_GIVEN REQUEST:_
Pick out each line of the records below that contains the string "code" and copy those lines. Matching is case-sensitive.

****

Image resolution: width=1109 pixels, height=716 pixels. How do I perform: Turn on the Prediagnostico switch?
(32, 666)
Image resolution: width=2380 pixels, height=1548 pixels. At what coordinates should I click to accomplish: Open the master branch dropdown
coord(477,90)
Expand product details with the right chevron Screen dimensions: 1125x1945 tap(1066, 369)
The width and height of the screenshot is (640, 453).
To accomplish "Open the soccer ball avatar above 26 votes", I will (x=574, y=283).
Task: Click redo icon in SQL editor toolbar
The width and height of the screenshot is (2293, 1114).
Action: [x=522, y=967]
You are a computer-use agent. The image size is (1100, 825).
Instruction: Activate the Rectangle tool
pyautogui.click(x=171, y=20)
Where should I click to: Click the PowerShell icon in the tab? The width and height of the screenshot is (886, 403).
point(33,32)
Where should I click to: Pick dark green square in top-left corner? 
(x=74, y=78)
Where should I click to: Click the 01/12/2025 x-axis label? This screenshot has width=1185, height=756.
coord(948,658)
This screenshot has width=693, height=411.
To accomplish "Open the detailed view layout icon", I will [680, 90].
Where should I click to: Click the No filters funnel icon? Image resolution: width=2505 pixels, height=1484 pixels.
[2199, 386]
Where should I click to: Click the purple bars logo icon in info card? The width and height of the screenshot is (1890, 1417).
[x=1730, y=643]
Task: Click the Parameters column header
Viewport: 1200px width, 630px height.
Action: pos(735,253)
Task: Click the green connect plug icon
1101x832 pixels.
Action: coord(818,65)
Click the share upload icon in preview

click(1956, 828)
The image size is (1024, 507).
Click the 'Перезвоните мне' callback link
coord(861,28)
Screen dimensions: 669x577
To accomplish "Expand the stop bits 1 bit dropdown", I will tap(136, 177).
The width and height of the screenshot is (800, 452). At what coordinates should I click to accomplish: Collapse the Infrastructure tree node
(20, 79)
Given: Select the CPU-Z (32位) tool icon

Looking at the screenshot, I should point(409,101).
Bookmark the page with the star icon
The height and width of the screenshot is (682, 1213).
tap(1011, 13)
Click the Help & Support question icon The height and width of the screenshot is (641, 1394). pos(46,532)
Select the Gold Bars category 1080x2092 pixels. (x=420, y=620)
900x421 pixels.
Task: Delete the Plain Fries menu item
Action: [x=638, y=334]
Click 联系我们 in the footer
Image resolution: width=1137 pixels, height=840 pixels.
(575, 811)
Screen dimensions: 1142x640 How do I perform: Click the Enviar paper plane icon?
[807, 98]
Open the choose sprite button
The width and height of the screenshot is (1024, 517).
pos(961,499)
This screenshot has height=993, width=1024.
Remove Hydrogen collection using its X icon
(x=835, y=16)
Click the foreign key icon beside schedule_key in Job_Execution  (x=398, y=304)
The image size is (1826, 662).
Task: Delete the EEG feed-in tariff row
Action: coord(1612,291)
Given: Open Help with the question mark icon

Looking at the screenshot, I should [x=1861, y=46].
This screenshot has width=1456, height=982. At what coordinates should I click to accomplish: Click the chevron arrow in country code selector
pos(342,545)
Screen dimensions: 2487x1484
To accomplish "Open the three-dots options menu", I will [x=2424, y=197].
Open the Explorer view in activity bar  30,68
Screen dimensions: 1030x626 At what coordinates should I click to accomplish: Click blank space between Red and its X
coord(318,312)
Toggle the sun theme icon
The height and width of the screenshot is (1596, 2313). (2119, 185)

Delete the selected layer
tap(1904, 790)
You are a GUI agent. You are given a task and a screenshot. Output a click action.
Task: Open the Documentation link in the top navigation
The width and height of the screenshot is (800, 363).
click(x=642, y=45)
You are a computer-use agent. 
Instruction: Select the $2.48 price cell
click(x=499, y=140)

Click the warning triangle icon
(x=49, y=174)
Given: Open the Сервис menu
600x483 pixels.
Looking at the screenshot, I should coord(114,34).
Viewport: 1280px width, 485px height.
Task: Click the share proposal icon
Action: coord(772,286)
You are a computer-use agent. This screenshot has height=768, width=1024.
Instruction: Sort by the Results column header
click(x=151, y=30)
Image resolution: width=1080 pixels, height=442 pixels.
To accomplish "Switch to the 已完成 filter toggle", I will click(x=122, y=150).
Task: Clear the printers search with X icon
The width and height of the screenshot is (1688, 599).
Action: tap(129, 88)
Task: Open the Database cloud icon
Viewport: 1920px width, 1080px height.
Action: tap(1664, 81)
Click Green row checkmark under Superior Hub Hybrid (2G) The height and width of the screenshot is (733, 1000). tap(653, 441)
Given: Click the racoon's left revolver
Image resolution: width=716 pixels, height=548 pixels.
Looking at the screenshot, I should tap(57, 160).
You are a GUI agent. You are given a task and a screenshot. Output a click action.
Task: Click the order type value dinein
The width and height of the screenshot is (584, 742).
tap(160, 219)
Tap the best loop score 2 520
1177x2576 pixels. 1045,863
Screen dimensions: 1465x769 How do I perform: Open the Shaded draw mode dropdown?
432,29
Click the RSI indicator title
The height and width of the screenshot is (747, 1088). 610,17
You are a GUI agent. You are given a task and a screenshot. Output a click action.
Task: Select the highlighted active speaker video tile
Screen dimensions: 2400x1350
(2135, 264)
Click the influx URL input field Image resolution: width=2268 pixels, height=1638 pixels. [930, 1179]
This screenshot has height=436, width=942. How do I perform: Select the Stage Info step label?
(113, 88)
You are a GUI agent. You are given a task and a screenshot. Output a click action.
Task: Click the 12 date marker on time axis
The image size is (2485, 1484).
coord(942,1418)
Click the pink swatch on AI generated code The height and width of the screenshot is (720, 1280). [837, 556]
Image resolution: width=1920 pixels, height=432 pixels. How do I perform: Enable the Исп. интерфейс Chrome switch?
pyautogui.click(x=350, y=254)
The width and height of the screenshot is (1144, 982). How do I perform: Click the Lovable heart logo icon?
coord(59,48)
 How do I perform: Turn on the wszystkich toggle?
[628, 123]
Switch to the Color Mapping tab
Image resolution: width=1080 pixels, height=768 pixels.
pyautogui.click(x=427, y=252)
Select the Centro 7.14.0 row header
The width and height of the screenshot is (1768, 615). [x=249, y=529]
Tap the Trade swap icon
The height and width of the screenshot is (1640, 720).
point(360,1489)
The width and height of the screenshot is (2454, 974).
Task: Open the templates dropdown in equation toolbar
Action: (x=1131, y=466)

****

_EXERCISE RESULT:_
This screenshot has width=1456, height=982. At what coordinates should I click to accomplish: Click the chevron arrow in country code selector
Click the pink swatch on AI generated code The height and width of the screenshot is (720, 1280). [837, 556]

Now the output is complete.